━━ Texte source ━━
Miguel Praino (violon alto) - Miguel López (bandonéon) - Juan Cedrón (guitare et chant) - Román Cedrón (contrebasse)
Groupe de musiciens argentins né à Buenos Aires en 1964. Comme son nom ne
l’indique pas, le groupe a d’abord été un trio. À la fin des années 1960, le
groupe devient quatuor. Les quatre musiciens sont alors : Juan Cedrón (guitare
et chant), Miguel Praino (violon), César Stroscio (bandonéon), Jorge Sarraute
(contrebasse).
━━━
━━ Extrait de données ━━
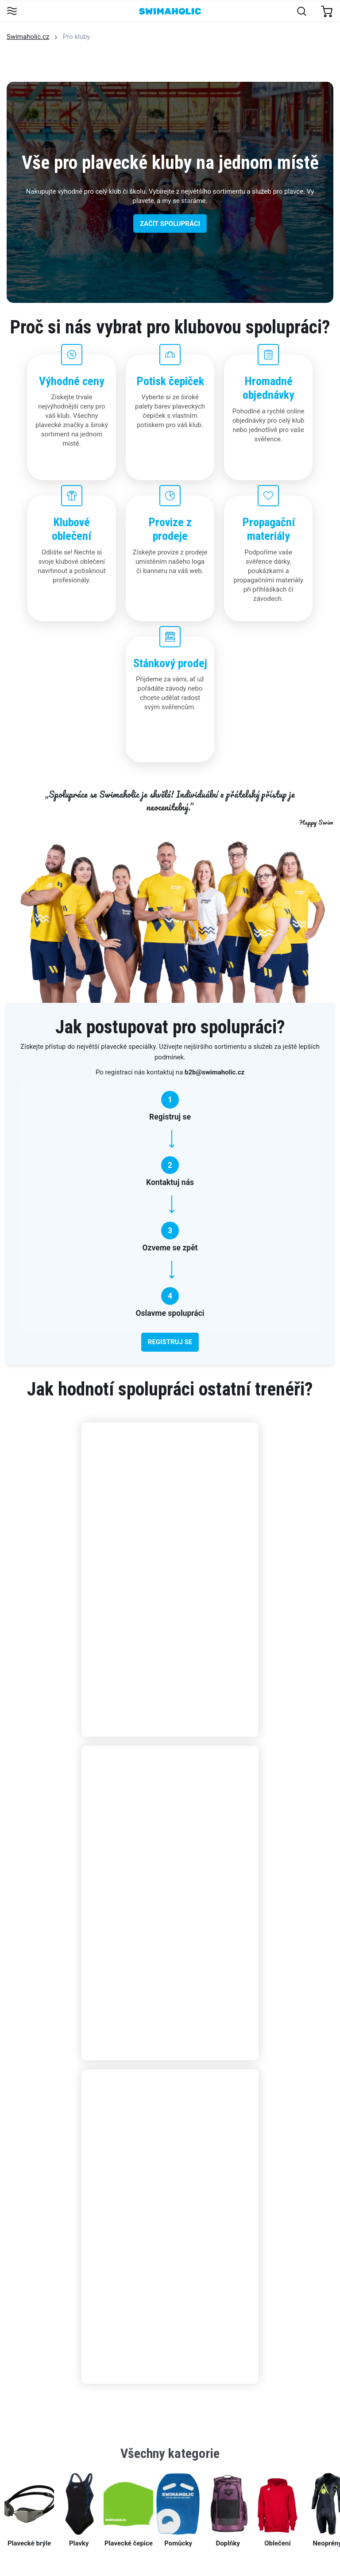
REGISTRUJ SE (170, 1342)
━━━
▸ Consigne 1:
Résumez le texte source en deux phrases.
▸ Consigne 2:
Répondez aux questions suivantes à partir du texte source.
(a) En quelle année et dans quelle ville le groupe est-il né ?
(b) De quel instrument joue César Stroscio dans le quatuor de la fin des années 1960 ?
(c) Quel instrument est attribué à Román Cedrón dans la liste placée en tête du texte source ?
Appuyez-vous seulement sur le texte source.

▸ Réponse attendue 1:
Ce groupe de musiciens argentins est né à Buenos Aires en 1964 et a d'abord été un trio. À la fin des années 1960, il est devenu un quatuor formé de Juan Cedrón, Miguel Praino, César Stroscio et Jorge Sarraute.

▸ Réponse attendue 2:
(a) En 1964, à Buenos Aires.
(b) Du bandonéon.
(c) La contrebasse.